__Alıntı Metin__.
────

Anadolu insanları; ayva çiçeklerine bakarak kışın çetin geçeceğini, karıncaların hareketlerinden yağmurun haberini, dere sularının seslerini dinleyerek yazın kurak ya da sulak olacağını tahmin edebilmişlerdi.
Anadolu’da doğayı okumak ve iklim olaylarına ilişkin gelecekle ilgili tahminlerde bulunmak, yüzlerce belki de binlerce yıllık bir gözlem birikimi ile gerçekleşir. Doğa ile iç içe yaşayan Anadolu insanları, doğanın işaretlerini fark etmiş, gelecekle olan olaylarla bağlarını görebilmiş ve halk takvimlerini oluşturabilmişlerdir. Ayva çiçeklerine bakarak kışın çetin geçeceğini, karıncaların hareketlerinden yağmurun haberini, dere sularının seslerini dinleyerek yazın kurak veya sulak olacağını, denizdeki kayalıklara çarpan dalgaların köpük miktarından patlayacak olan fırtınanın şiddetini tahmin edebilmişler, bu tahminlerle doğaya bağlı üretim ve hasat işlerini planlayabilmişlerdir.

────

__Gösterilen Veriler__.
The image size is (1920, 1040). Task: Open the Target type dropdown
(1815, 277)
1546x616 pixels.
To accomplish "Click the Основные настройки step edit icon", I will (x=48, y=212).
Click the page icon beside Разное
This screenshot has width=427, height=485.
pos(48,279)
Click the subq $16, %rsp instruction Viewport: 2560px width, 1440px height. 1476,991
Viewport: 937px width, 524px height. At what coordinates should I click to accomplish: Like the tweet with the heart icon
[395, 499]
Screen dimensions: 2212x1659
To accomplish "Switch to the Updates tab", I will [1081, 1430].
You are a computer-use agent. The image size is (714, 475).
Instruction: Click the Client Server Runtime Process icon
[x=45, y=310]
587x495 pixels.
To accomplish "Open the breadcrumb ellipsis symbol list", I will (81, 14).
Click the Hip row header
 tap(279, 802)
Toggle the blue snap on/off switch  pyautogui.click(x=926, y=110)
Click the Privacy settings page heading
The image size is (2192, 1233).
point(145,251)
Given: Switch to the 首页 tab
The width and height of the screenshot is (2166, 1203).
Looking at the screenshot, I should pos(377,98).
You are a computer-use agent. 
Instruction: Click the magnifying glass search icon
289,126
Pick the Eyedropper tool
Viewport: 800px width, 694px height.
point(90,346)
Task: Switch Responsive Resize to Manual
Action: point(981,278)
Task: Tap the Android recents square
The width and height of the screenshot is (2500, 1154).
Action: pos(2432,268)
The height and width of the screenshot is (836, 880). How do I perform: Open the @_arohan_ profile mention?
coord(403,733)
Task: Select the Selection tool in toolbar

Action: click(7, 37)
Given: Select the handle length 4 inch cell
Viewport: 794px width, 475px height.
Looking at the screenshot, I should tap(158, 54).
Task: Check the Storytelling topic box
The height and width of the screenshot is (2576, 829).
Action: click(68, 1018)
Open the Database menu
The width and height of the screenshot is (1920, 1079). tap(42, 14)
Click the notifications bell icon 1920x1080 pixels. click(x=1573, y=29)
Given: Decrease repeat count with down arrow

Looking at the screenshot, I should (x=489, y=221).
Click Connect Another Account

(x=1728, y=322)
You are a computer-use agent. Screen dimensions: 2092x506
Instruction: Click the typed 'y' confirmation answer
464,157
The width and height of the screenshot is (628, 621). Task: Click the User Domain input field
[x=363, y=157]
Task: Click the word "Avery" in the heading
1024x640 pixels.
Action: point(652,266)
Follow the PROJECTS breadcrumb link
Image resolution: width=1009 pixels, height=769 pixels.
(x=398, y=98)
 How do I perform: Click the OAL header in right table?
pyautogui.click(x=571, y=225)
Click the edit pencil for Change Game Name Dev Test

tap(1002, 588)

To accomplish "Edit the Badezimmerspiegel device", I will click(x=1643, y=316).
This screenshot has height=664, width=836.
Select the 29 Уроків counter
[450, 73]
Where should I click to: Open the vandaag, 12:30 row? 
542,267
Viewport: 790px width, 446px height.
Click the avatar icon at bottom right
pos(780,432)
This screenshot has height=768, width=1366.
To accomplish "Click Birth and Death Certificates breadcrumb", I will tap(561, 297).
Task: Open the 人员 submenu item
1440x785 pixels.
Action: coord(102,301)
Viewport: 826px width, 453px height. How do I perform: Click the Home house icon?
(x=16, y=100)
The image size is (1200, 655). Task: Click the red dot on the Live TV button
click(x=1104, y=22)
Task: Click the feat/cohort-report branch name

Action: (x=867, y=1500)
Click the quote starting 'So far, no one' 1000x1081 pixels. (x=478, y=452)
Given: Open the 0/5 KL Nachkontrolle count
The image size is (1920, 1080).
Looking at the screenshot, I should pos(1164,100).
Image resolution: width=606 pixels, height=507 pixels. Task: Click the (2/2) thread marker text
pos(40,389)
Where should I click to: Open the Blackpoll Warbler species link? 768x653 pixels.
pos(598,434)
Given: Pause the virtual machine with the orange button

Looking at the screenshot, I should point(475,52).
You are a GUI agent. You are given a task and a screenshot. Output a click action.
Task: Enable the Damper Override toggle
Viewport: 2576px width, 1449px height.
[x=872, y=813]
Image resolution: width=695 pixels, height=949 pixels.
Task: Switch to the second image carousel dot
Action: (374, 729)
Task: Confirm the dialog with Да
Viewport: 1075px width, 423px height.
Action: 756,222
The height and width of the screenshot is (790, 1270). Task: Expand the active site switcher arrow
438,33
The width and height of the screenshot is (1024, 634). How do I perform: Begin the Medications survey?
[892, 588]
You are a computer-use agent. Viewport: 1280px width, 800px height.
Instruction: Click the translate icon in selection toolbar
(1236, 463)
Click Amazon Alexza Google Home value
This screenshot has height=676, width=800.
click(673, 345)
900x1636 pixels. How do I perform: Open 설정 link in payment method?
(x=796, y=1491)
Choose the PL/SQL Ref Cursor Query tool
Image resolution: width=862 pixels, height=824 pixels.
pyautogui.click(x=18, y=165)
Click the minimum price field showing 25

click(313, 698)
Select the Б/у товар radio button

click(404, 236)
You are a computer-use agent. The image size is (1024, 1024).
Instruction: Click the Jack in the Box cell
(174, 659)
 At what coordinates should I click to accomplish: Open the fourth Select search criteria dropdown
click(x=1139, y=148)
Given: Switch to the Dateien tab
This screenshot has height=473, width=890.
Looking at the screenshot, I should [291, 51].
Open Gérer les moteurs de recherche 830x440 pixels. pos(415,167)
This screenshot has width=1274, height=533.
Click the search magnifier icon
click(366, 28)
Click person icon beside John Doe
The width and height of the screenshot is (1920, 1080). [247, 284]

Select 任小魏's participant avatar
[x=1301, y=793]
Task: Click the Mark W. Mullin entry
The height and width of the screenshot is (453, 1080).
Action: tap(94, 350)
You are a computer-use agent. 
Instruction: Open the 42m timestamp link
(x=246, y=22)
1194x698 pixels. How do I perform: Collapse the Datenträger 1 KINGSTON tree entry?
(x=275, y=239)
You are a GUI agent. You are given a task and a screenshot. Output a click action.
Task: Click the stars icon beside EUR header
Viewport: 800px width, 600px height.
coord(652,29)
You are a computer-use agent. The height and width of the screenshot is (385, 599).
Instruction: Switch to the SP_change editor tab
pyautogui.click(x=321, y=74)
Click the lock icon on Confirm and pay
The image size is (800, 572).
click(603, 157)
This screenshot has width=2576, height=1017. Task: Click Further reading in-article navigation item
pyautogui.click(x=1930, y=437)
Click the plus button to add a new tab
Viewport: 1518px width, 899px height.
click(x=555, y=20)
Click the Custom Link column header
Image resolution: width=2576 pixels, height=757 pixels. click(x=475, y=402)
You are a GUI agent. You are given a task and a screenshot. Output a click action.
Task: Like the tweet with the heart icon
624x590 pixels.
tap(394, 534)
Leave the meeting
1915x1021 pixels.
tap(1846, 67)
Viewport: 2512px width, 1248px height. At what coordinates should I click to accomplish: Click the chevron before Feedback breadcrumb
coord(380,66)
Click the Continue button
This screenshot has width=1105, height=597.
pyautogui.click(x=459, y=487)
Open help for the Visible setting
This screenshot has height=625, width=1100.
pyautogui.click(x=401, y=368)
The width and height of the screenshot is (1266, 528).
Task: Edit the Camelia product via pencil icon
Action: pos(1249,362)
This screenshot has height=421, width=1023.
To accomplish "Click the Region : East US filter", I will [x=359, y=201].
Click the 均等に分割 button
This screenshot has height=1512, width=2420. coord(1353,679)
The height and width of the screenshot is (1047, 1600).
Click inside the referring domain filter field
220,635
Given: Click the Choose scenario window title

────

__Görev Listesi__.
1. Anadolu'da doğa gözlemine dair metne göre aşağıdaki ifadelerin doğru olup olmadığını belirtin. Her ifade için evet ya da hayır deyin ve kararı belirleyen sözleri metinden aynen aktarın.
(a) Anadolu insanları yağmurun geleceğini karıncaların hareketlerinden anlamıştır.
(b) Fırtınanın şiddeti rüzgârın yönüne bakılarak tahmin edilmiştir.
(c) Yapılan tahminler, doğaya bağlı üretim ve hasat işlerinin planlanmasında kullanılmıştır.
2. Anadolu'da doğa gözlemine dair metni son cümlesinden sonra sürdürün.

__Görevlerin Cevapları__.
1.
(a) Evet: "karıncaların hareketlerinden yağmurun haberini"
(b) Hayır: "denizdeki kayalıklara çarpan dalgaların köpük miktarından patlayacak olan fırtınanın şiddetini tahmin edebilmişler"
(c) Evet: "bu tahminlerle doğaya bağlı üretim ve hasat işlerini planlayabilmişlerdir"

2.
Ay’ın Dünya çevresindeki hareketi ile yeryüzündeki su kütlesi üzerinde oluşan med cezir hareketinin toprakla ve bitkilerle olan ilişkisini görebilmiş, ayın durumuna göre planladığı ekim dikim, odun üretimi, hatta ev yapımı gibi işlerini düzenlemişlerdir.
Sadece Anadolu kültüründe değil, pek çok kırsal kültürde de benzerlerine rastladığımız bu örüntü okuma sanatının, dilimize atasözleri ve deyişler şeklinde yansıdığını da görürüz: “ mart kapıdan baktırır, kazma kürek yaktırır ”, “ korkma martın kışından, kork aprilin beşinden, öküzü ayırır eşinden ”, “ akşam bulutu kızarırsa havayı hoş bil, sabah bulutu kızarırsa sırtını yaş bil ”, “ yaz kırağısı çorağa, güz kırağısı kurağa delalettir ”, “ güzün ekilen tohum dört el atılır, üçü biter, biri çürür; yazın ekilen tohum, üç el atılır, biri çürür, ikisi biter ” gibi deyiş ve atasözleri bize iklim olayları ile doğadaki işaretlerin birbirine bağlı olduğunu, gelecekte olacak bir olayın emarelerini, iyi gözlemci olduğumuz takdirde bugünden görebileceğimizi anlatır.
Doğanın değişmeyen döngüsel sabitlerini okuyabilme zannettiğimizden daha çok hayati önem taşır. Bu tür okumalar bugünlerde kehanet ya da hurafe gibi görünse de doğanın döngüsel düzenlerini okuyabilme üretimin planlanması, iklim değişikliği, ekosistem çöküşü ve bunlardan kaynaklı açlık, kuraklık gibi küresel krizlerle başa çıkmada büyük önem taşımakta.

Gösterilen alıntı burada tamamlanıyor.